Winkler Prins

Anthony Winkler Prins (1870)

Gepubliceerd op 12-01-2018

Asperen

betekenis & definitie

Asperen, eene baronnie, in het oostelijk gedeelte van Zuid-Hoiland en aan de grenzen van Gelderland gelegen, behoorde voorheen tot het graafschap Teisterbant en alzoo aan de heeren van Arkel (zie onder dezen naam). Toen na den dood van heer Jan van Arkel in 1122 diens goederen onder zijne 3 zonen verdeeld werden, viel Asperen ten deel aan Folpert. Het werd door Otto, den vijfden heer, opgedragen aan den Graaf van Holland en is na dien tijd een Hollandsch leen gebleven.

In het midden der 15de eeuw werd de baronnie in 2 deelen gesplitst, daar de twee dochters van den heer van Asperen, gehuwd met Rutger van den Boetselaar en Arend Piek, ieder eene halve heerlijkheid ten huwelijk bragten. Niet lang daarna verviel de helft, aan Arend Piek toebehoorende, door verbeurdverklaring aan Karei van Bourgondië en vervolgens aan Maximiliaan van Oostenrijk, die dit gedeelte wederom afstond aan den bezitter van de andere helft, namelijk aan Wessel van den Boetselaar. In den loop der tijden heeft Asperen toebehoord aan de Hollandsche geslachten Arkel, : Polanen en Langerak, aan het Kleefsche geslacht van den Boetselaar, aan het vorstelijk geslacht Bourgondië, en het Geldersche adellijk geslacht Piek.

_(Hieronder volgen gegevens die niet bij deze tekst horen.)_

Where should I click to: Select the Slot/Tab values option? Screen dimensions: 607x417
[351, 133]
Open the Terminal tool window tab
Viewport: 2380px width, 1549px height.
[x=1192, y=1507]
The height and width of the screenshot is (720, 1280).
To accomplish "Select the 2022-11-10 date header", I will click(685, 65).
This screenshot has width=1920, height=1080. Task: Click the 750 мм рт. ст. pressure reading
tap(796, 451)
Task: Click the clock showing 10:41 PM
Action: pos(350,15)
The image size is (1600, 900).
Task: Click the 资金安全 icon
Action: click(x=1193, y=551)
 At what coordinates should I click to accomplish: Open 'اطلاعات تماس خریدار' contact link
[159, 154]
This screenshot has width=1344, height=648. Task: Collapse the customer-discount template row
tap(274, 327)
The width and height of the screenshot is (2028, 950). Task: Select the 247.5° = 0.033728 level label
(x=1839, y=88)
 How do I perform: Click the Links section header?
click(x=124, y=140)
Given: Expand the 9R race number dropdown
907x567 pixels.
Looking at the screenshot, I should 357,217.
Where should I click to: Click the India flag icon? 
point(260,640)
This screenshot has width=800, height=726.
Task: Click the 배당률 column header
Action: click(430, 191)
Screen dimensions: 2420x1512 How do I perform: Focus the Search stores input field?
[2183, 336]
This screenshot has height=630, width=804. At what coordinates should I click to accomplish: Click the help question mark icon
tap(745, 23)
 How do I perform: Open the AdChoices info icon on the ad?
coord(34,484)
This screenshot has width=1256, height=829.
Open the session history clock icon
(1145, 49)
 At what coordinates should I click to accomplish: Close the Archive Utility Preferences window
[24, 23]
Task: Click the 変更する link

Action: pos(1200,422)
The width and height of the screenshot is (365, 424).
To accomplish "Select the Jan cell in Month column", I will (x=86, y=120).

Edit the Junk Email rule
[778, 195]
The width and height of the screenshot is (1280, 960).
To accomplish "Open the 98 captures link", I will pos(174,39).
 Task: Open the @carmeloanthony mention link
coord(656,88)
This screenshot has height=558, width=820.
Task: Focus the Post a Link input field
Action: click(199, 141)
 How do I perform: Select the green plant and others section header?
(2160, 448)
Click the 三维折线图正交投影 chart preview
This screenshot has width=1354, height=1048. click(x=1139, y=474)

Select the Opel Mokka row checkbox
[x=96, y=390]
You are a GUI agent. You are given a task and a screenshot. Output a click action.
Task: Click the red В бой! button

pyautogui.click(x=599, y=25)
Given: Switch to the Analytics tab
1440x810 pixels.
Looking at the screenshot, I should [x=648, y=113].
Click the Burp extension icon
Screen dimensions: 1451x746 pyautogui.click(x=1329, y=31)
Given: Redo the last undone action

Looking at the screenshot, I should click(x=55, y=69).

Bij het stadje Asperen verhief zich weleer een slot of kasteel, Waddestein genaamd, niet ver van de Heukelomsche poort. De stichter is onbekend. Het werd in 1204 door graaf Willem I van Holland verwoest, maar later hersteld en eindelijk door de Franschen in 1672 vernield. Het stadje zelf — thans aan de Linge in de nabijheid van een fort met wapenplaats gelegen en 1250 zielen tellende — heeft in onderscheidene oorlogen veel geleden. Vele burgers verloren het leven in den strijd tusschen Piek en Boetselaar (1480),— vervolgens had zij veel te lijden door een inval van den Zwarten hoop (1517), die er gruwelijk huis hield, — toen van de Spanjaarden (1574), die er Quirinus de Palme, leeraar der Hervormde godsdienst, vermoordden, en eindelijk in 1672 van de Franschen, die er eene geweldige brandschatting vorderden.